Common Running Injuries and How to Avoid Them
Symptoms: Pain in the lower leg starting below the knee. It can be either on the outside of the shin (called anterior shin splint) or the inside of the bone (referred to as medial shin splint).
Causes: Shin splints are small tears in the area where the lower leg muscle attaches to the tibia, aka the shin bone. The tears are caused from overuse, especially after periods of inactivity. In runners, shin splints often occur because the calf muscle becomes stronger than the tibialis anterior, the muscle on the outside of the shin.
Prevention: Stretch your calves regularly, even on days you don't run. And when running, think about lifting your heels toward your pelvis to activate the hamstring rather than propelling yourself forward by pushing off with your feet, which activates the calves. As for strength training, a series of toe and heel walks help to balance the muscles of the lower leg.
Symptoms: Pain in and around the knee cap, especially going down stairs.
Causes: Known in the medical world as patellofemoral pain syndrome (PFPS), the pain is caused by tracking issues with the knee cap (aka patella) that irritate the bony groove the knee cap actually sits in. While there can be many reasons for this annoying and common problem that most often strikes newbies (and women), it is most often caused by tight hamstrings and calves (the muscles in the back of the leg) coupled with weak quads (the muscle at the front of the thigh).
Prevention: Doing wall sits to strengthen the quads, along with stretching your hamstring regularly but particularly after running, will help keep this issue at bay. Breaking up your training with cycling can also help, since biking works the quads.
Symptoms: Sharp and stinging pain on the outside of the knee; the pain usually goes away when you stop running, but the knee can be sensitive to the touch.

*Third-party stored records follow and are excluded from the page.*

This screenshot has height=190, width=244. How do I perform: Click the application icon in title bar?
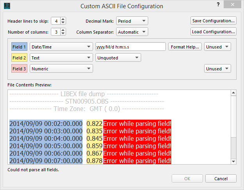click(x=6, y=6)
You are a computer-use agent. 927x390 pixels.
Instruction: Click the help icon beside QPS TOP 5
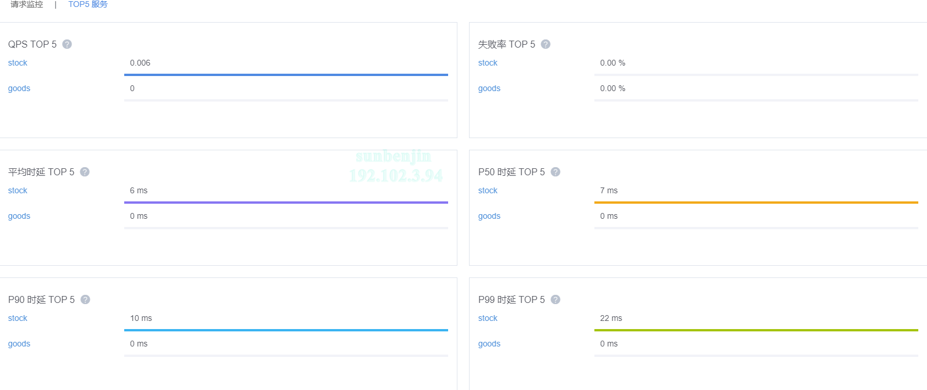pos(67,44)
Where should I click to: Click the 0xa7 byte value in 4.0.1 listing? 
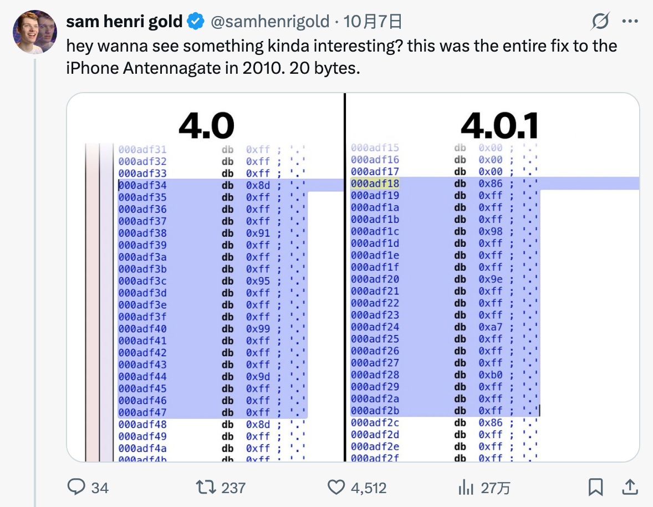[x=491, y=327]
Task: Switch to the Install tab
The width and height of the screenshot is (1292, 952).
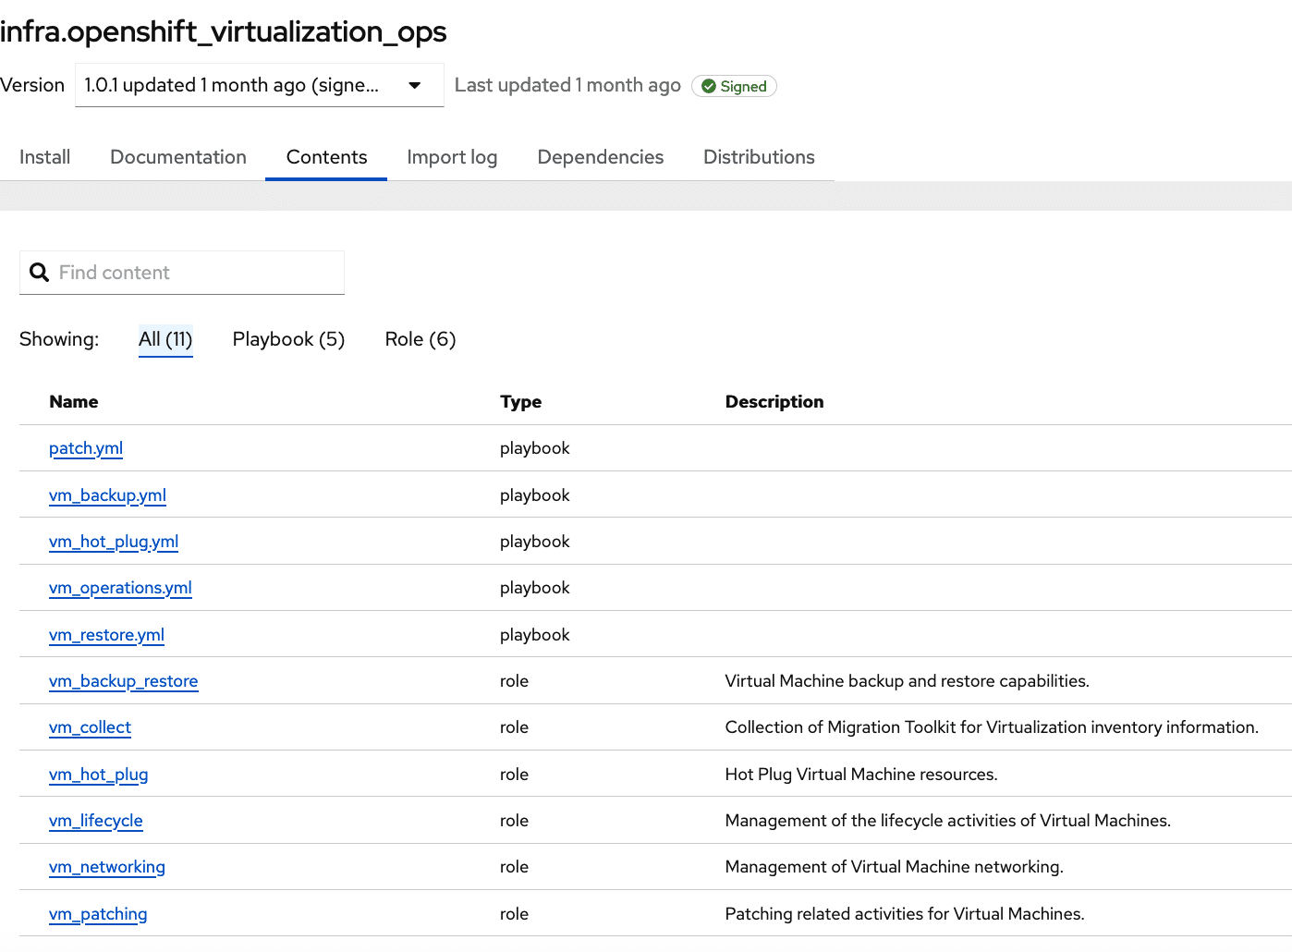Action: (x=44, y=157)
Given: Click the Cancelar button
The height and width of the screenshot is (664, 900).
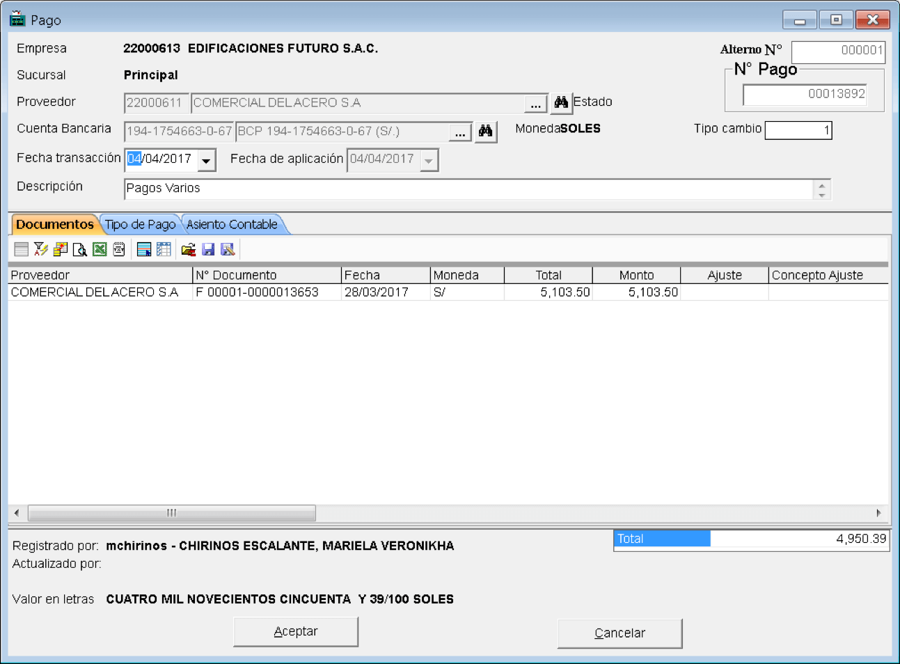Looking at the screenshot, I should click(x=620, y=633).
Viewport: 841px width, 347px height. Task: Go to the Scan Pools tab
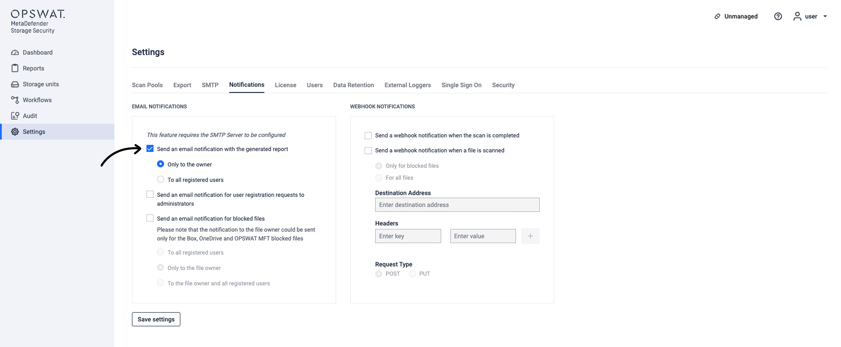point(147,85)
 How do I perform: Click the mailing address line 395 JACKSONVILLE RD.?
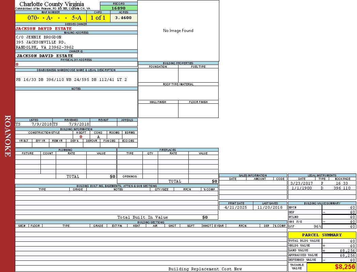pos(41,42)
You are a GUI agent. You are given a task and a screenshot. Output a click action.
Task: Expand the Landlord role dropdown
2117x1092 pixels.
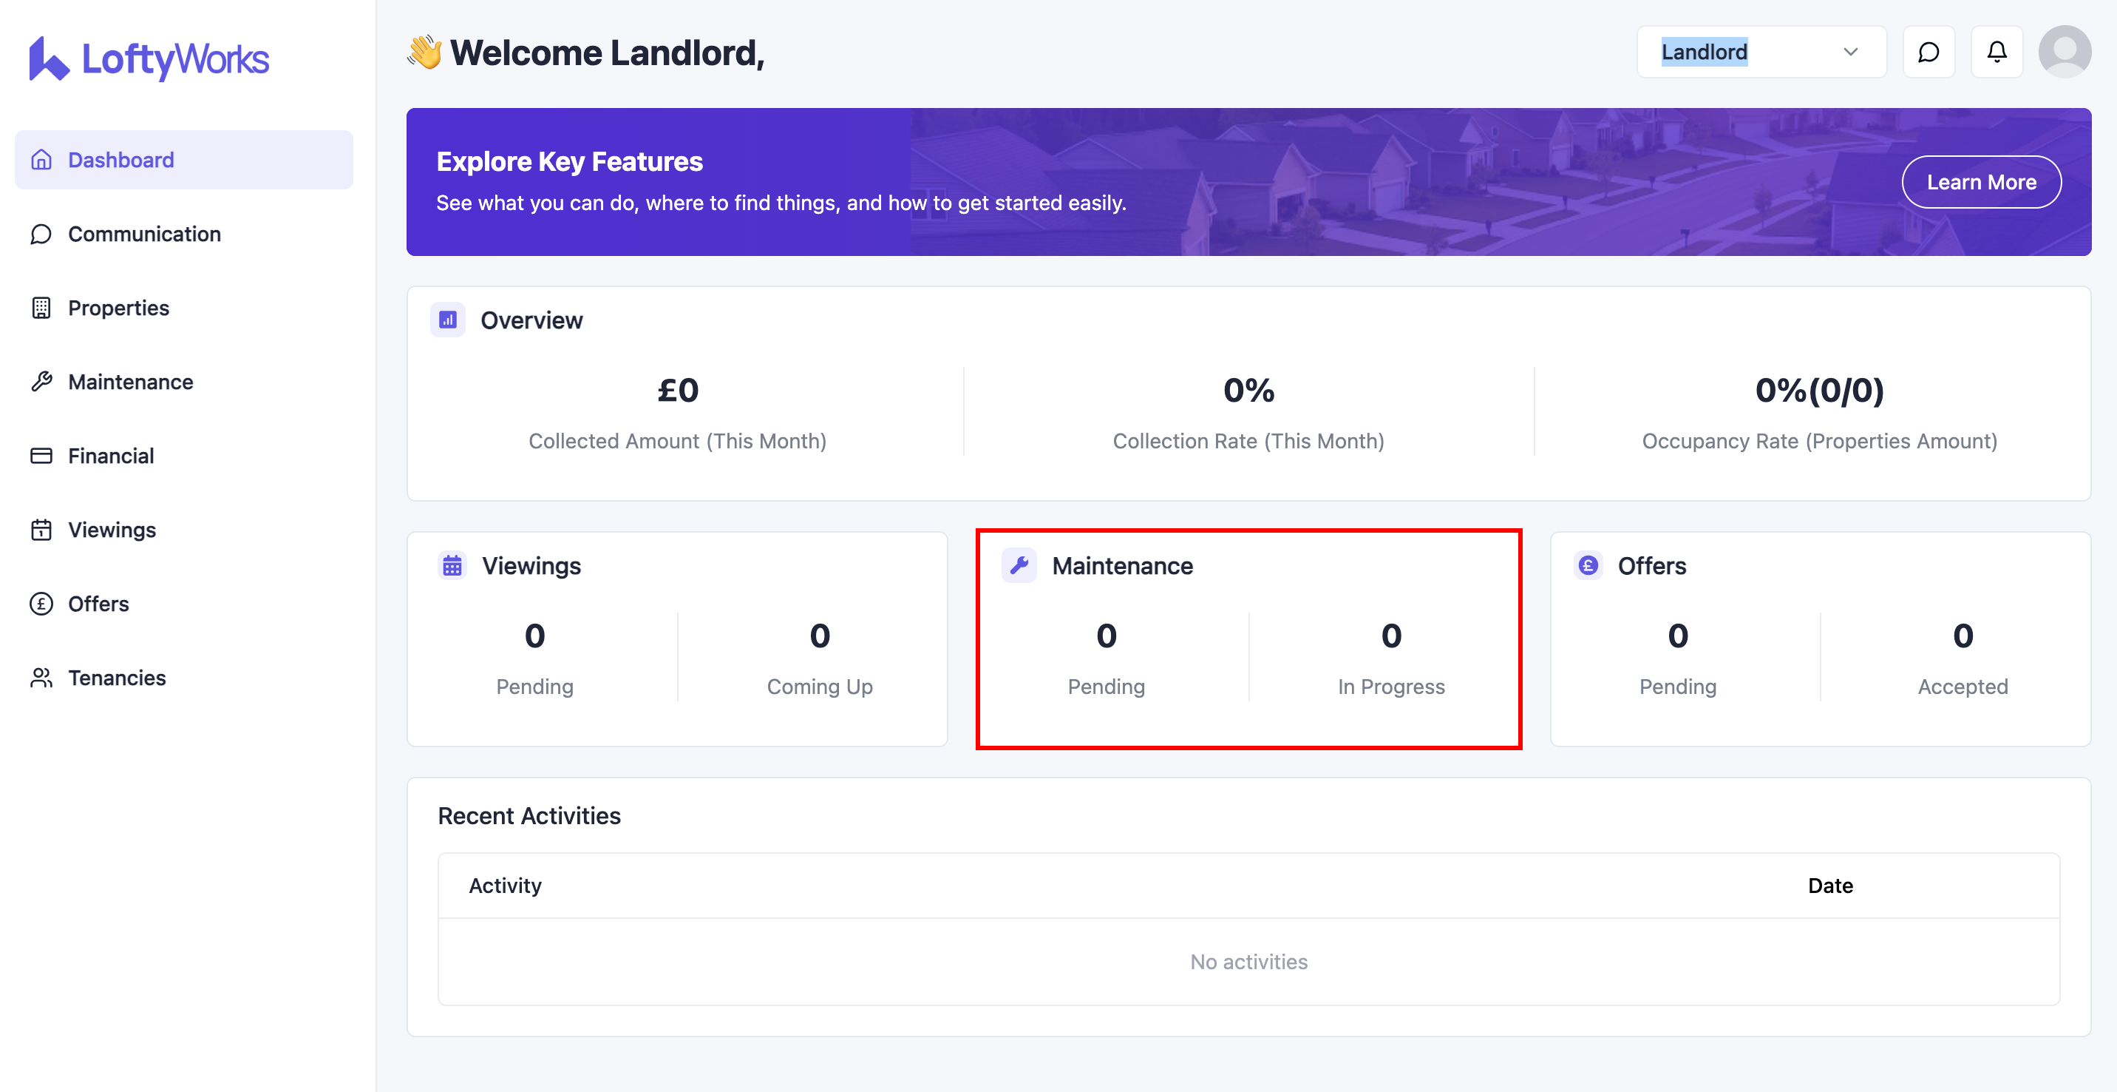[1760, 53]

Causes: The iliotibial band, a band of fascia (connective tissue) that runs from the pelvis to the knee, gets so tight that it pulls the knee cap out of alignment, creating inflammation.
Prevention: Roll it! Fascia is a stubborn substance, and daily massage with a foam roller on the outside of your leg is the best preventative medicine. Running downhill can make the pain worse, so if your knees are troubling you, slowly build your hill work. Strengthening the stabilizing muscles on the sides of the pelvis (glute med) helps too. Try side stepping squats with a theraband around your ankles for added resistance to kick these supportive muscles into high gear and help protect your knees.
Symptoms: Pain in the heel of the foot and arch that is especially bad first thing in the morning.
Causes: The fascia on the sole of the foot is pulled taut, often by a tight soleus (a deep calf muscle), and the pressure of running creates microscopic tears and inflammation.
Prevention: A combination of stretching and strengthening are key to keeping your feet happy. Bending your knee when stretching your calf will help focus the lengthening on the soleus. Here's a standing soleus stretch, or you can try a seated foot stretch too. For strengthening, add some toe scrunches into your daily routine. You might feel like a cat pawing the floor as you literally scrunch your toes, pulling them back toward your heel, but it takes less than a minute to do 50 reps and is really worth your time.
If you are currently experiencing any of these pains, the best advice is to decrease your training — you can always cross train (bike, swim, run in water — as long as it doesn't create pain) and ice. If you have chronic issues in any of these areas, make an appointment with a physical therapist and get to the root of the problem before the problem because too big.